Uncheck or live happily ever after
I thought of the time that I had a huge corporate role, an officer of the company, but it got so that I was one of the checkers. Absolutely hated Mondays; sitting in meetings and mentally you are drifting away. This built up over a period of time and then the crescendo. I gave it a long thought over one weekend and decided that I was NOT going to put myself through this any longer. I calculated my severance and financial options, which totaled about 6-7 months giving me a cushion. Monday I went in and resigned.
Just the simple act of writing that resignation letter was like losing pounds on a diet that actually worked. Gave my 2 weeks and floated through that time period. On my last Friday there was the little going away get-together, and everyone was wondering why I made this decision. I gave no answers because no one would possibly understand.
While the doubt was there on the following Monday morning, I felt overwhelmingly that yes, I did make the right decision.
Rear mirror view was crystal clear
I now look back on that period and realize it was a game changer. There were some detours I had not planned and multiple disappointments as I tried to get back on the entry ramp. But the totality of the move was profound.
I now look forward to Monday mornings, I absolutely love what I do and would do it without pay if I had to. As I travel the vast majority of time, I tend to be at my happiness reading industry and organizational material during my quiet time. Someone said to me, “You are always peering into your laptop.” My response was that is when I am at my happiest.
My exercise in unchecking the box is not be for the faint of heart. I liken it to an airline pilot flying a plane in the dark of night. There is absolutely nothing to see outside the window, but according to the coordinates, she will stay on track and eventually get to the destination. My sojourn was to live by faith and not by sight.
People struggle with careers. When you talk with them, it seems everyone wants to do something but are afraid to pull the trigger. They talk a good game and it is like a loop, same conversations over and over again. Excuses are abound and abundant.

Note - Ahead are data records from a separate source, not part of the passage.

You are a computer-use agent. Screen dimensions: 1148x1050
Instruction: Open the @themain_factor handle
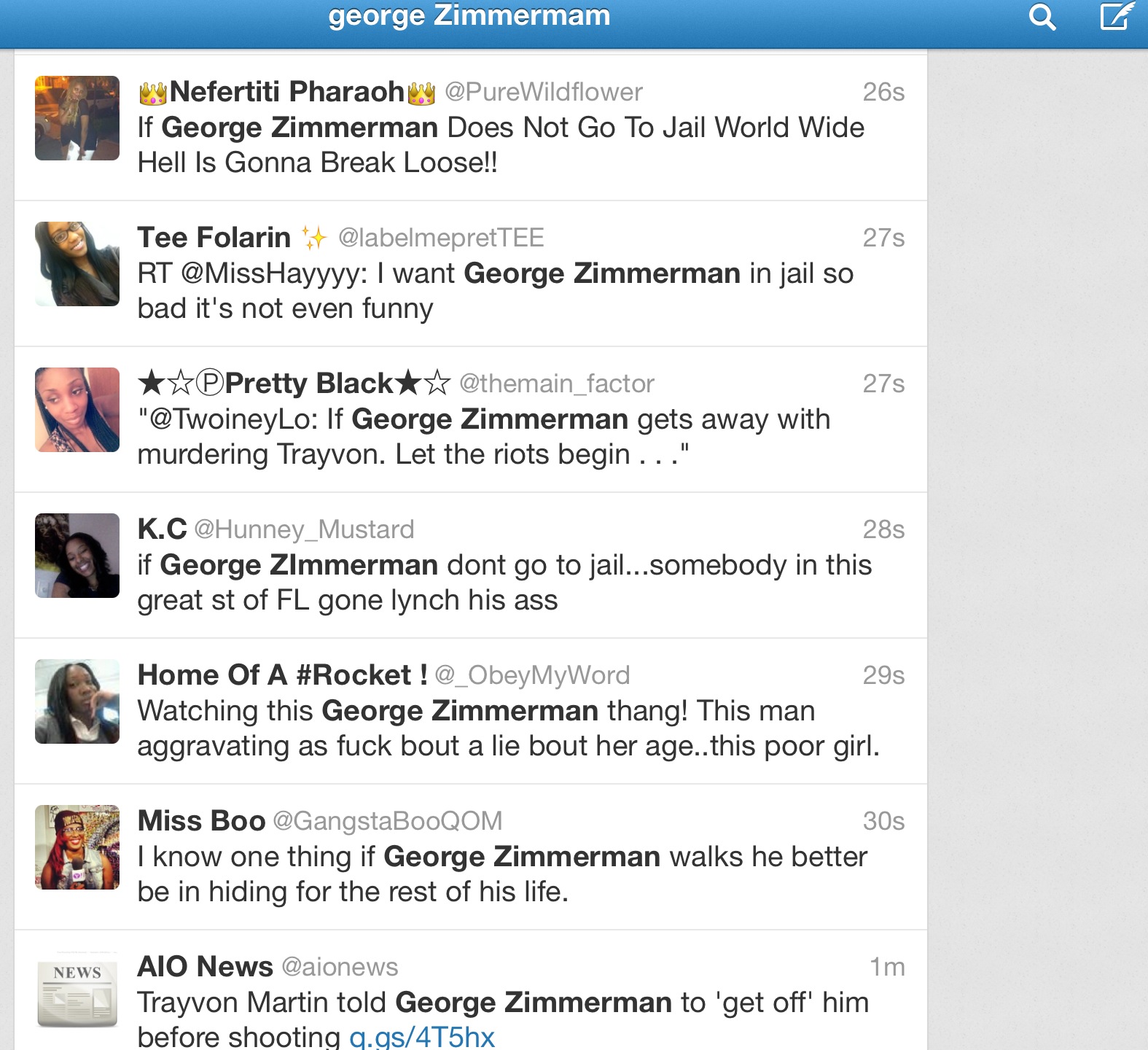(557, 384)

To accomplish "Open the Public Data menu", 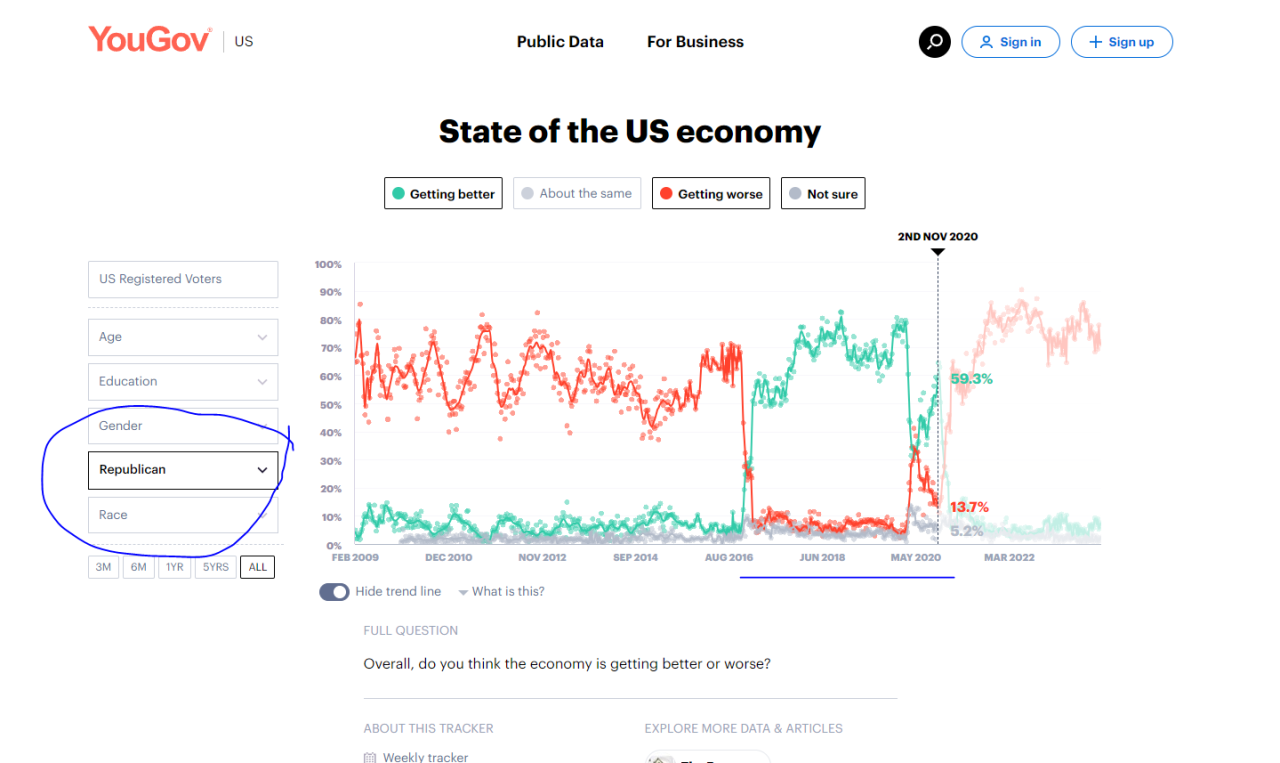I will 560,42.
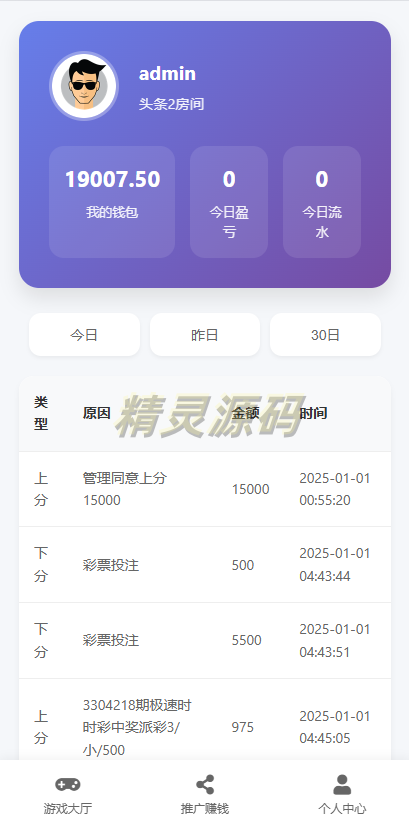This screenshot has width=409, height=825.
Task: Select the 极速时时彩中奖派彩 975 record row
Action: (205, 720)
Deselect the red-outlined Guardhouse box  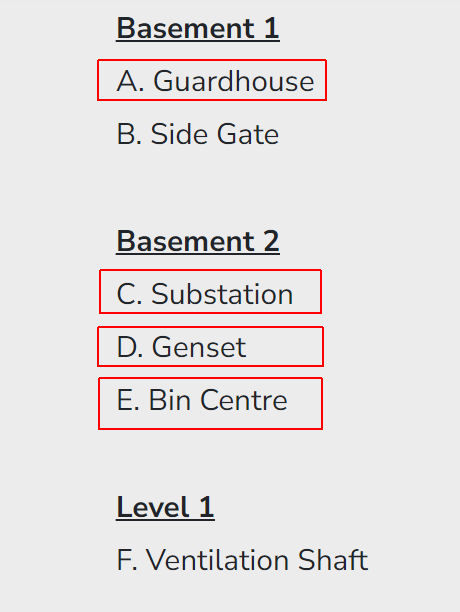pos(212,80)
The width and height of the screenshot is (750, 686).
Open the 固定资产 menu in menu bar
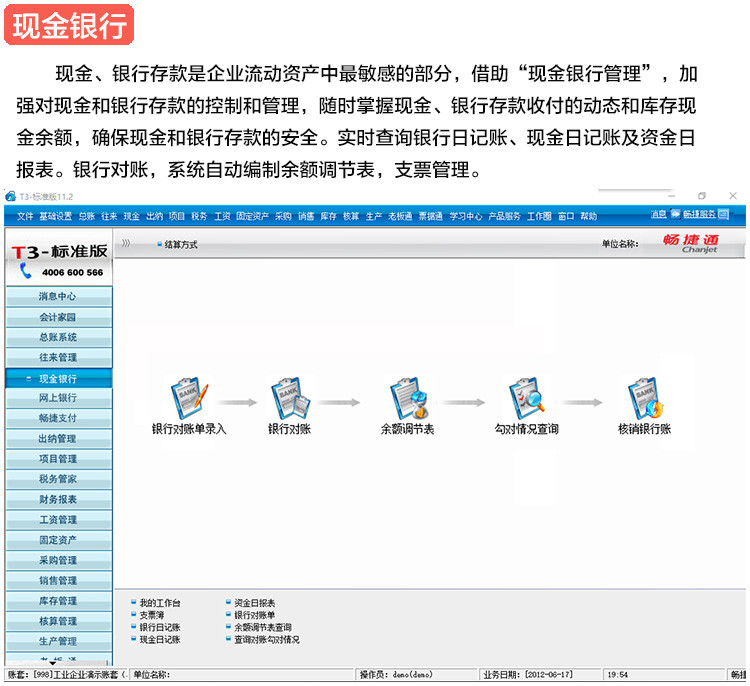252,215
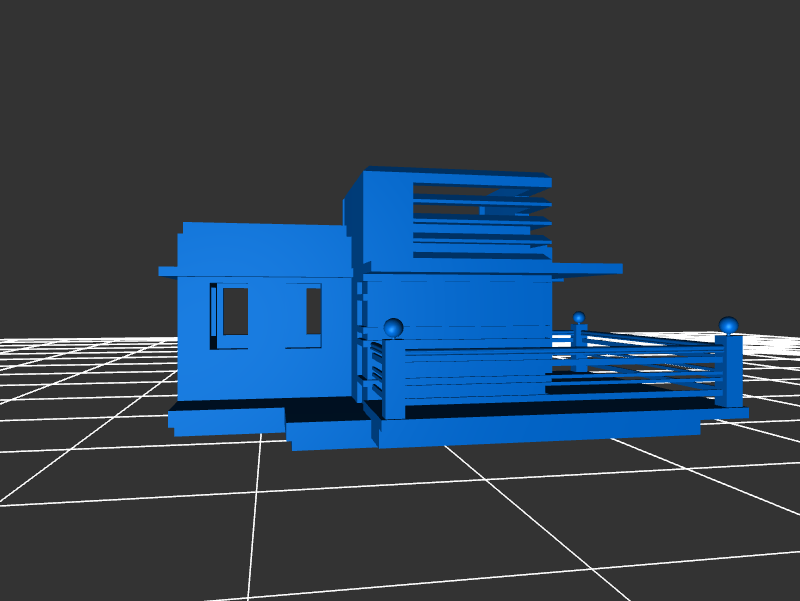The image size is (800, 601).
Task: Select the canopy overhang extending to the right
Action: [590, 268]
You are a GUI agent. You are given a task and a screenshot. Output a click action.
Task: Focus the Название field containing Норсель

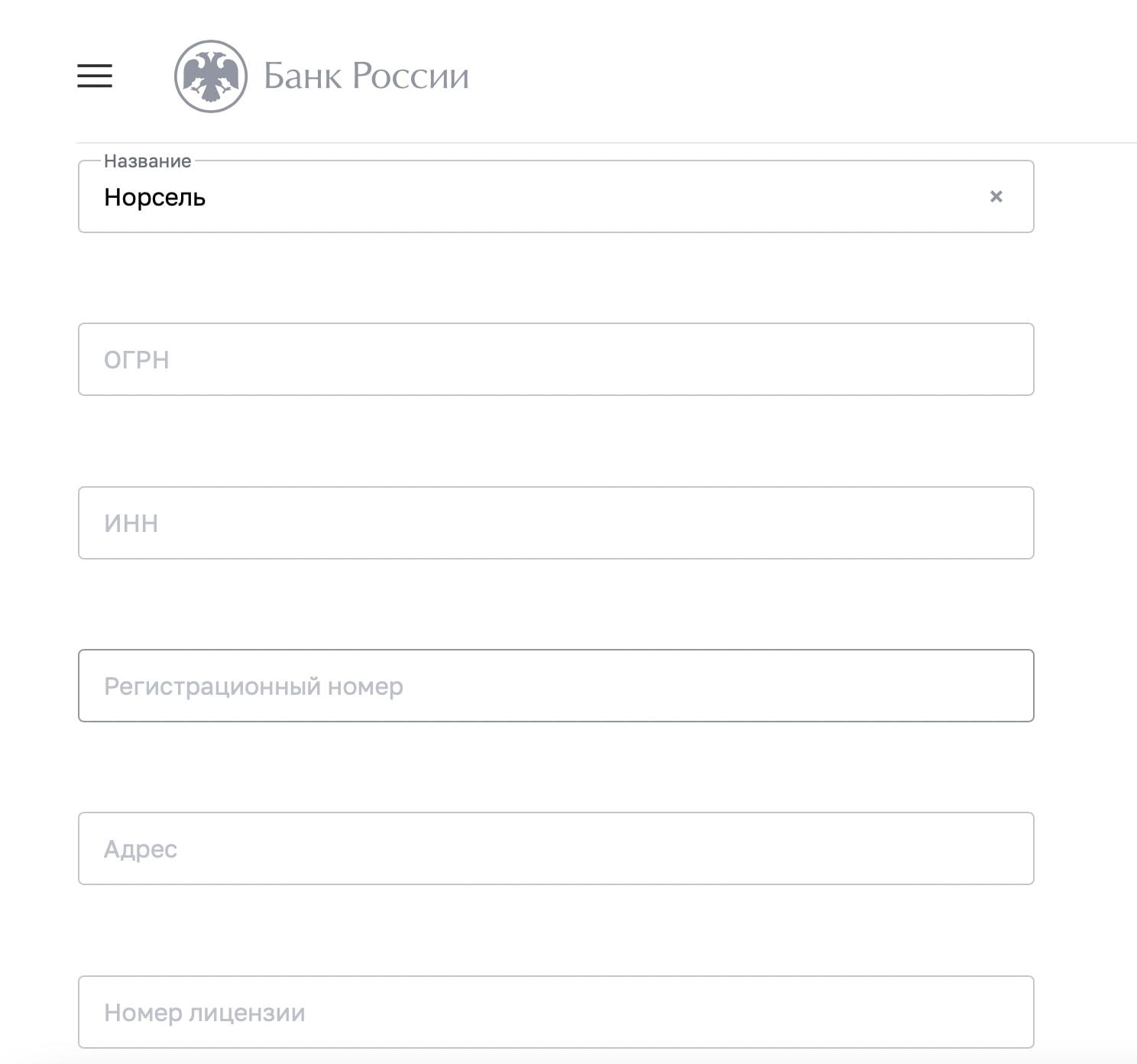556,196
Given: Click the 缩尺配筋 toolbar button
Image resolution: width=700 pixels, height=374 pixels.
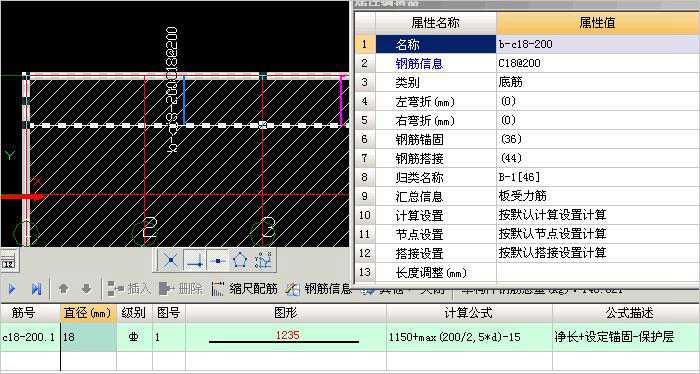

My thought is don’t wait; it can’t wait. Jeff Bezos said in 2001 interview that life should be lived with no regrets or as he put it regret minimization
Article Continues Below
“I wanted to project myself forward to age 80 and say, ‘Okay, now I’m looking back on my life. I want to have minimized the number of regrets I have,'” explains Bezos. “I knew that when I was 80 I was not going to regret having tried this. I was not going to regret trying to participate in this thing called the Internet that I thought was going to be a really big deal. I knew that if I failed I wouldn’t regret that, but I knew the one thing I might regret is not ever having tried. I knew that that would haunt me every day, and so, when I thought about it that way it was an incredibly easy decision.”
He went for it and the rest is, as they say, history.
Remembering what we didn’t do
I saw a commentator recently who was talking about a football [American] player who dropped a pass as the game buzzer sounded. His remark was this: You will always remember the dropped passes more so than the catches. In the long-term, what you fail to do bothers you far more than what you tried but screwed up.
So if you are in box-checking mode, you need to give some thought to where this is all going to end up. Will you one day sit back and marvel how you took a winding road of uncertainty and turned it into beautiful tree lined boulevard? Or will you painfully be sitting somewhere looking into the rearview mirror of life regretting everything?
It is something to think about. By the way my tree lined boulevard started with a resignation letter.